The barriers to adopt machine learning are in our heads

The original version of this article was published on Digital Insurance Agenda Blog

The seven take-aways of this post:

  • Thanks to modern machine learning technology, organizations have never before been closer to being able to manage risk holistically.
  • Today’s barriers for adoption of state-of-the-art machine learning are no longer in technology but in our heads.
  • The lack of productivity in data analytics cannot be solved by hiring more people.
  • New cloud-born machine learning platforms are moving predictive analytics to the next level. Machine learning is moving from the self-standing product to an integral service – Machine Learning as a Service.
  • The entire machine learning workflow is getting automated little by little.
  • Companies’ domain experts and IT developers are starting to use new consumable and interpretable machine learning platforms in their daily work.
  • Innovative organizations in different industries will soon transform into efficient predictive model factories.

Increasing computational power is bringing problems humans are helpless to solve within reach as they can explore relationships between thousands of variables and find the right relationships between them. Machine learning is great at identifying patterns in sparse data and zeroing on variables that strongly influence the outcome of events of interest to the organization like: Will the customer be profitable? How likely is it that the claim is fraudulent? What is the next best action the customer could be interested in? Or how severe an event will it turn out to be given circumstances? This ‘super-power’ is of enormous value. Each newly discovered pattern can have direct impact on costs, revenues and customer satisfaction.
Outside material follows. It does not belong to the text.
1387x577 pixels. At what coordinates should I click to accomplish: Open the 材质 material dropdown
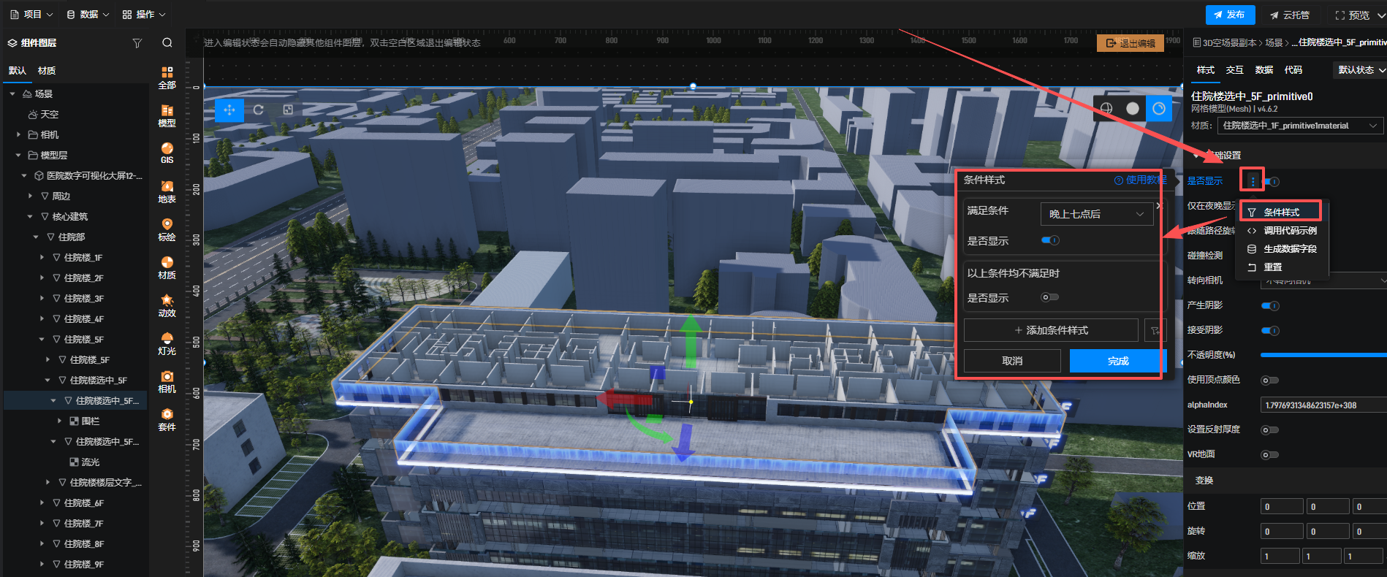1299,126
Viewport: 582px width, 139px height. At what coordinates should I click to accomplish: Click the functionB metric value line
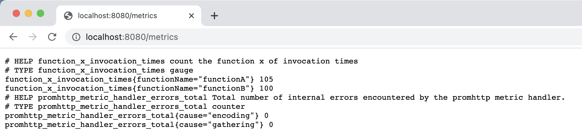point(139,89)
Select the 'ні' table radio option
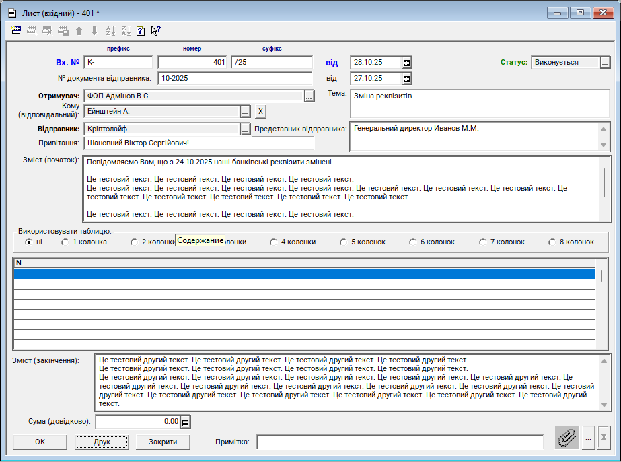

As it is often the case with technological advances the never ending march of bigger data, bigger computing capacity and better tools have finally broken the barriers of feasibility in doing machine learning at scale.

Democratised productivity

Today’s barriers for adoption of state-of-the-art machine learning technology are no longer in technology but in our heads. ”We’ve always done it this way,” arises quickly even in machine learning projects. Most of the industries have recently hired people from academia and with them also inherited the technology in use in academia without questioning whether the same tools can also solve the problems with different requirements than the ones in scientific research. The belief that lack of productivity in data analytics can be solved by hiring more smart people instead of upgrading to a standards based end-to-end framework stands opposite to all other developments in the digital world. Yet these barriers remain omnipresent in corporate settings when it comes down to taking analytics from merely interesting insights into real business processes that touch the end-customer. But the shift is inevitable.
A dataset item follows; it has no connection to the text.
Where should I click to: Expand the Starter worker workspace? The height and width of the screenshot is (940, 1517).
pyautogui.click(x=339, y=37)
New cloud-born machine learning platforms (like BigML) are moving predictive analytics from the far corners of support functions to the daylight of everyday business decisions, making it consumable, interpretable and opening it to companies’ domain experts and IT developers. Machine learning is moving from the self-standing product to an integral service; Machine Learning as a Service. This shift allows many more use cases to be solved programmatically thanks to easy cloning of good ideas across the organization and beyond toward the whole supply chain. This movement is bound to result large productivity gains due to smarter applications with real-time insights at the point of action — all this without having to hire 10s of PhDs and asking them to play nice in their sandboxes.

Focus on creativity

The entire machine learning workflow is getting automated little by little. Level of human interaction in repetitive tasks like extracting the right variables and choosing the right predictive model to solve relevant problems for organizations is gradually but surely marching down to zero. Thanks to these productivity gains in house analytics experts can afford to focus their attention to more creative aspects of their jobs that translate into true innovation

Old conventions

To facilitate this key transition, the focus of the next generation machine learning platforms extends beyond the objective of pure statistical programming to questions like: How can we easily deploy the predictive models into existing infrastructure and serve the prediction at the right moment to the right recipient? How can we build end-to-end predictive applications with dynamic models in half of the time that it took us before? How can we analyse new real-time data sources produced by dozens of sensors in vehicles collecting driving data?
Although a number of available platforms already can offer a big part of this vision today, the industry is still caught in old automatisms and false beliefs. “Predictive analytics is extremely difficult.” “In order to increase the productivity of our data science departments we need to double the number of data scientists.” “It will take us years until we change the hard-wired business rules with smart and adaptive business rules based on predictive models.” “Our hopes lay in improving our model’s accuracy with deep learning.” It runs the gamut from not questioning status-quo to pseudo-scientific talks about techniques that are promising but not yet fully vetted in most business domains.

Return to the forefront

This is a wake up call. It is high time to question the status quo. Make a concerted effort to adopt next generation machine learning platforms, revisit existing processes and get ready for industrialized machine learning before it takes you by surprise. The time of machine learning workshops and “Big Data” strategy slideware is coming to the end. It’s your job to break down the walls and empower the people participating in those workshops and project with the right scope of responsibilities, real-life use cases and the cutting edge tools. Innovative companies will soon transform into efficient predictive model factories that continually manage magnitudes higher number of models optimized for every product, every risk, and every customer. Are you ready for the upcoming change?